• **TEXT PROVIDED**:
STOCK FORFEITURE LETTER

 

June 30, 2020

 

Ladies and Gentlemen:

 

This letter agreement (“Letter Agreement”) is being entered into by and between Leader Capital Holdings Corp., a Nevada corporation (the “Company”), and First Leader Capital Ltd. (the “Stockholder”), the principal stockholder of the Company.

 

In consideration of the foregoing and for other good and valuable consideration, the receipt and sufficiency of which are hereby acknowledged, the Companyand the Stockholder hereby agree as follows:

 

1. Share Cancellation. Effective as of the date hereof (the “Effective Time”), the Company shall cancel, and the Stockholder shall forfeit and surrender forever all of his right, title and interest in and to 5,500,000 shares of the Company’s common stock, par value $0.0001 per share (the “Common Stock”) held by the Stockholder (the “Surrendered Shares”). As of the Effective Time, and without any action on part of the Company or the Stockholder, all the Surrendered Shares shall cease to be outstanding and shall be cancelled and retired and shall cease to exist. The Stockholder acknowledges that it is a stockholder of the Company and, as a result, will receive benefit from reducing the Company’s outstanding Common Stock to be more in line with what management deems to be market expectations based on the Company’s current valuation, and such benefit constitutes full and fair consideration for the surrender of the Surrendered Shares. The Stockholder hereby renounces any right or interest he may have in the Surrendered Shares as of and after the Effective Time.

 

2. Conditions to Effectiveness. The provisions set forth in paragraph 1 of this Letter Agreement shall take effect as of the Effective Time.

 

3. Representations and Warranties of the Stockholder. The Stockholder hereby represents and warrants to the Company as follows:

 

a. Power; Due Authorization; Binding Agreement. The Stockholder has full power and authority to execute and deliver this Letter Agreement, to perform the Stockholder’s obligations hereunder and to consummate the transactions contemplated hereby. This Letter Agreement has been duly and validly executed and delivered by the Stockholder and constitutes a valid and binding agreement of the Stockholder, enforceable against the Stockholder in accordance with its terms, except to the extent that enforceability may be subject to the effect of any applicable bankruptcy, reorganization, insolvency, moratorium or other similar laws affecting or relating to the enforcement of creditors rights generally and to general principles of equity.

• **SHORT EXERCISE**:
Render this sentence from the stock forfeiture letter in Spanish: "The provisions set forth in paragraph 1 of this Letter Agreement shall take effect as of the Effective Time." The material that comes after this letter was drawn from an unrelated source.

• **GIVEN DATA**:
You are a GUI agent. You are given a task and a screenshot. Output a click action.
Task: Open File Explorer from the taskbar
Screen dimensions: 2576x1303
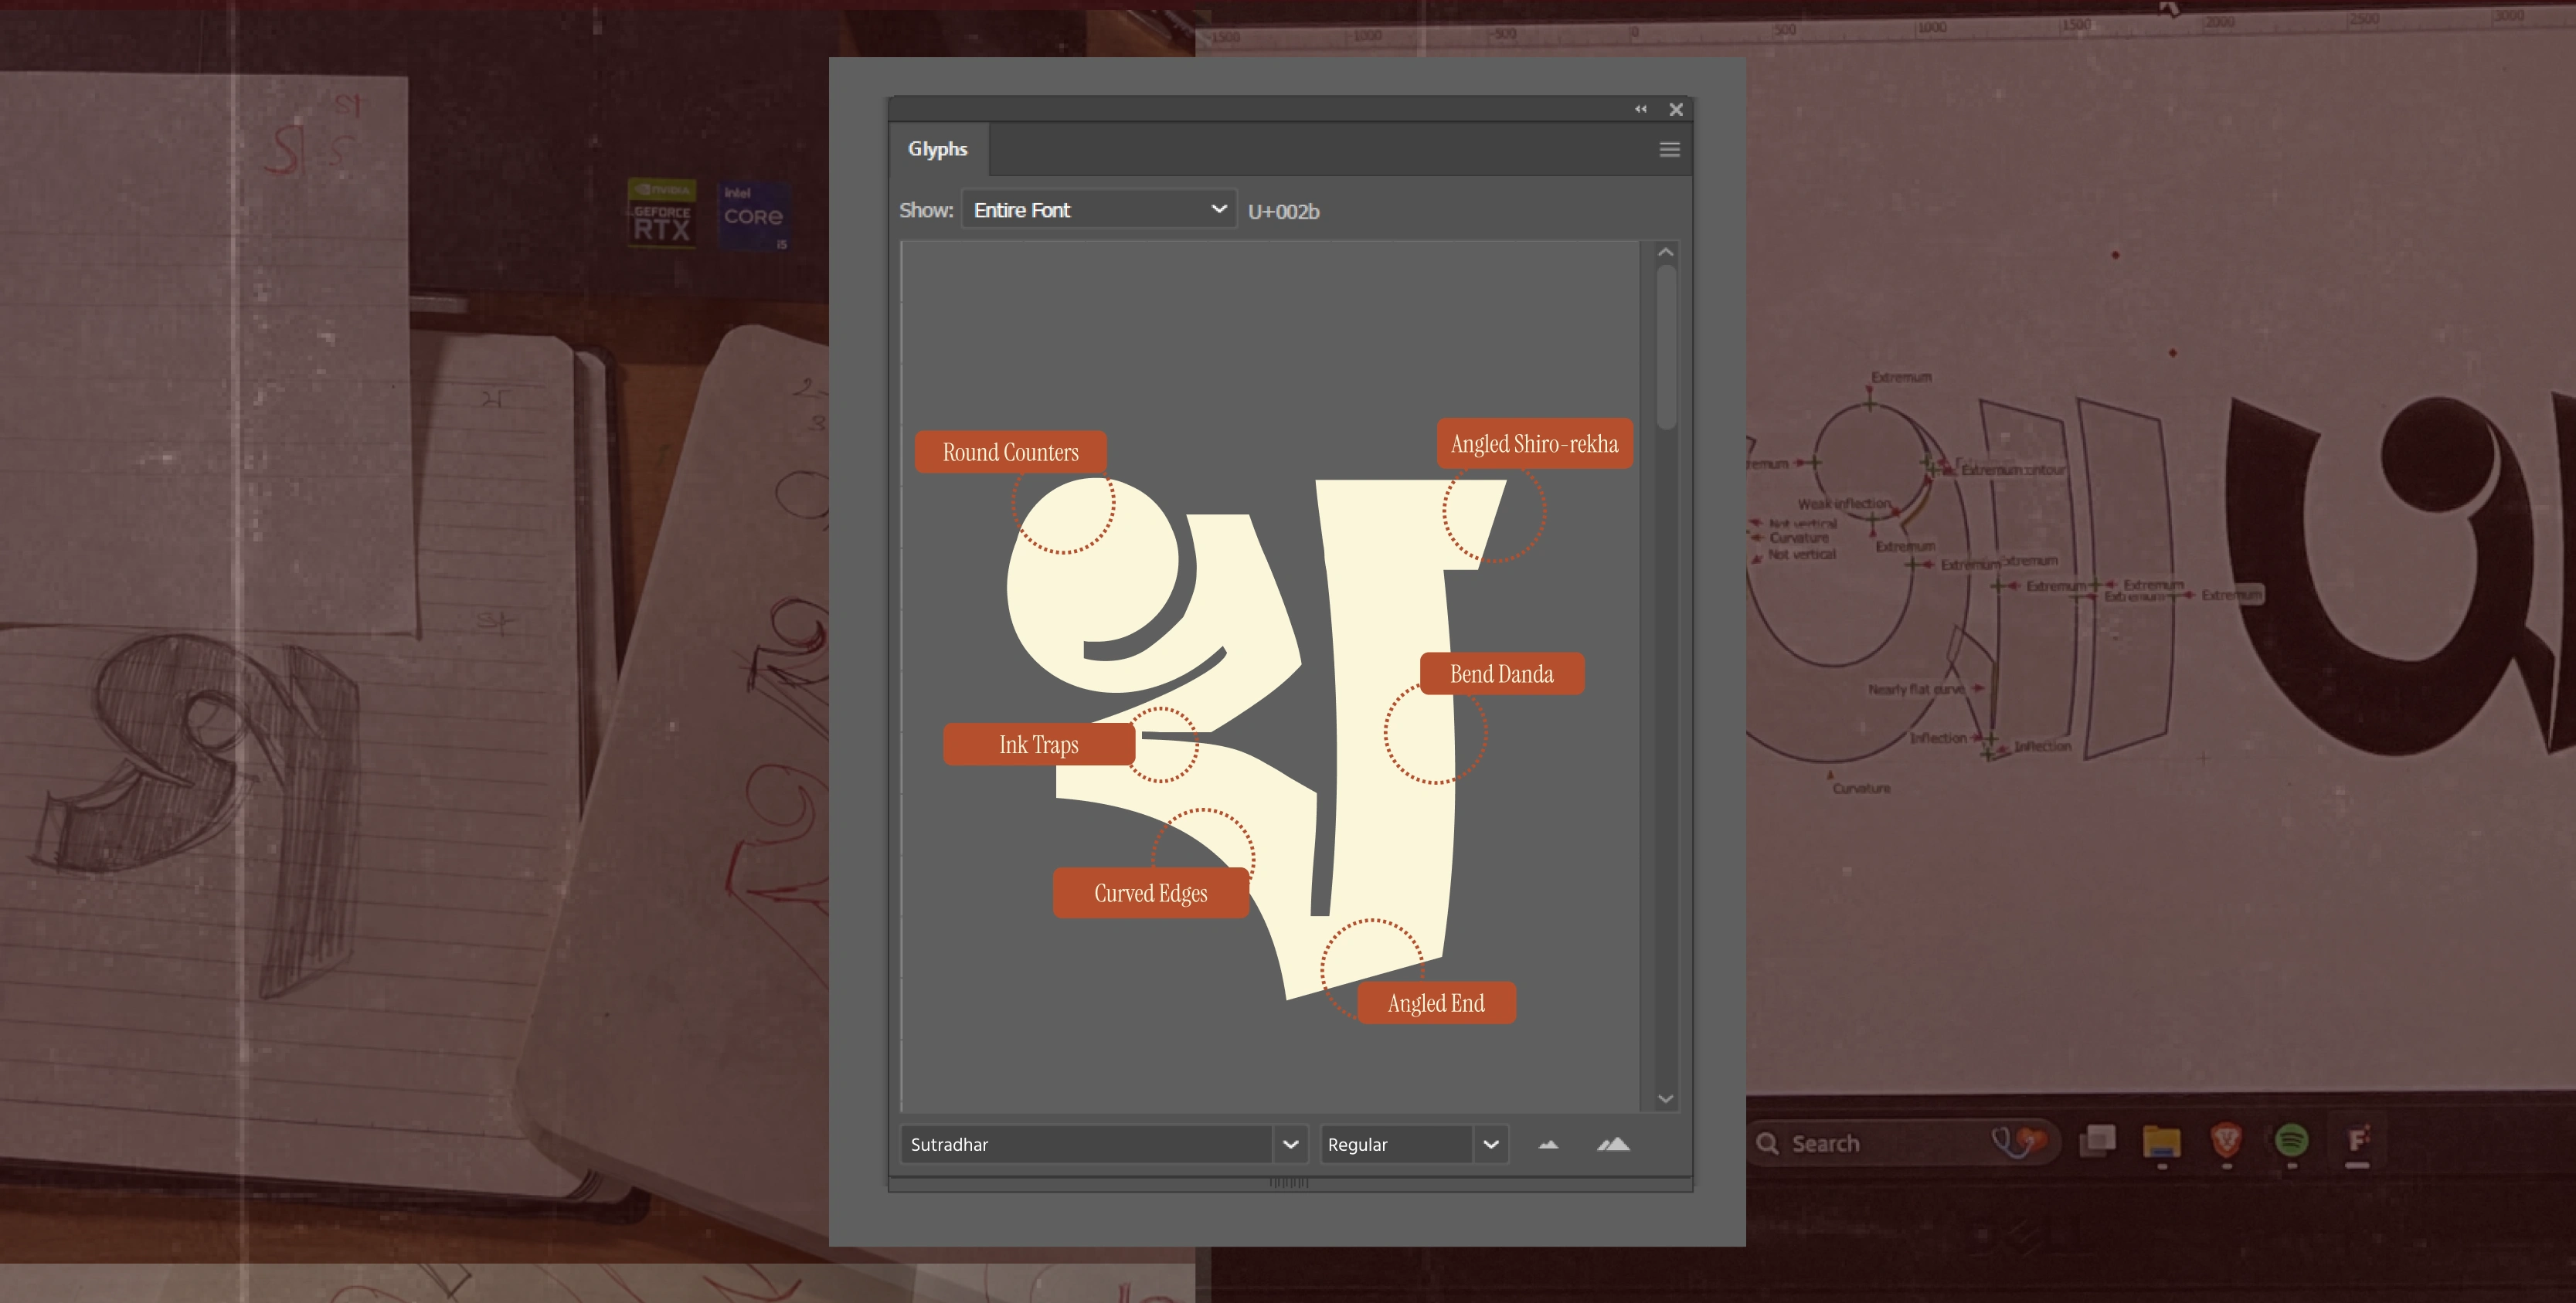pos(2161,1141)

• **WORKED SOLUTION**:
Las disposiciones establecidas en el párrafo 1 de este Acuerdo por Carta surtirán efecto a partir del Momento de Entrada en Vigor.